Our Parks, Critical Assets

Our Parks, Critical Assets

Article Published: September 23, 2015

By Audrey Russo, Pittsburgh Technology Council President and CEO

I was asked to provide a quote for the Allegheny County Parks Foundation, with the intent of conveying support for the work they do. It was an easy, simple request. What flowed from me were words that perhaps I had not ever articulated, in a way that was both personal and economically important.

This is my quote for the foundation:

One of the biggest surprises that visitors and new transplants consistently remark about Pittsburgh is the variety and sheer number of parks that the community has access to all year long. These parks make a statement about the Pittsburgh of today: a commitment to the importance of beauty, sanctuary and natural havens for everyone. The Pittsburgh of tomorrow is resting on the work we do today to support the lifestyles of people who demand that their lives be filled with the pleasures that parks provide.

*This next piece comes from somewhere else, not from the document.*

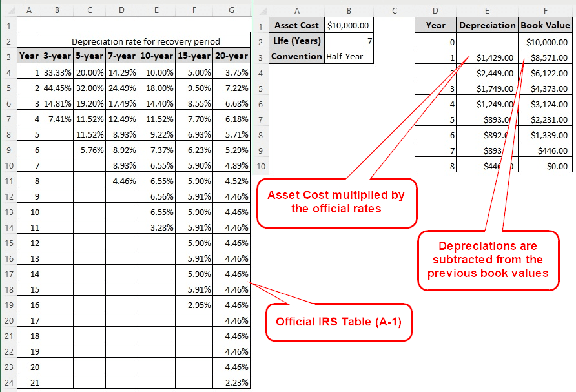Click row header 24 in the left sheet
Screen dimensions: 576x392
pos(8,381)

On a personal note, I relish being able to walk one block and be at a city golf course where my dog Gracie runs free before the wake of the early rising golfer. We often then traipse to Schenley Park for a brisk walk so my guilt doesn’t overpower me when I leave her home for the many long days.

I see people running (have you noticed more people running these days?) and cyclists and walkers and dogs and people with yoga mats heading in many directions. When colleges are back in session, the runners are out in droves, laughing and whipping by. Even Gracie, who races up and down the golf course like a jack rabbit, is overtly frustrated with me when we don’t have a significant time at the parks in our neighborhoods. If I try to sneak in a “fake out” due to a time crunch, I suffer her frustrated moods.

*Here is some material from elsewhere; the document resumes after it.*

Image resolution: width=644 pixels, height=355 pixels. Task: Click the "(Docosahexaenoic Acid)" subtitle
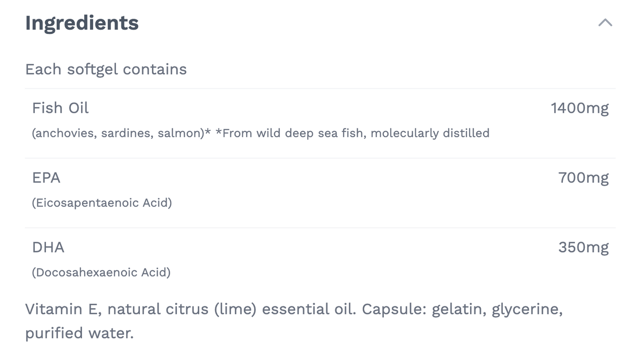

When I think about living in Pittsburgh, I often use terms like: easy, stunning, walkable neighborhoods, architectural musings and an abundance of people who are driven to make an impact through every imaginable outlet. Determined to shake off the soot that still punishes us in the eyes of the world outside of these hills, we remain wrestling with the status of air quality issues. Like all information democratized in our data-driven existence, the world knows of our lingering woes. What about the history of our parks (both city and county), long embedded into the geographic fabric of Pittsburgh’s industrial growth?

In quick walking distance, I can enjoy 450 acres of a city park in one direction and then a few more blocks to more than 600 acres. The parks play a crucial role in our lives across southwestern Pennsylvania, not just in the urban core. However, as the density of cities increases, so does our need for outdoor space, which provides access to a life well-rounded and diverse. Gathering spaces are not just coffee and tea shops and bars. While they certainly serve as  important pieces of a connected life, outdoor spaces for year-round enjoyment provide the respite that each and every one of us regularly needs.

The innovation economy has certainly driven a profound shift in the landscape over these last 10 years. However, access to the region’s beauty draped with rolling hills, abundant foliage, twisting roads and architectural structures, paired with an old-world city figuring out how to blend the best of the old and new, is what will make Pittsburgh a legendary place for people to live.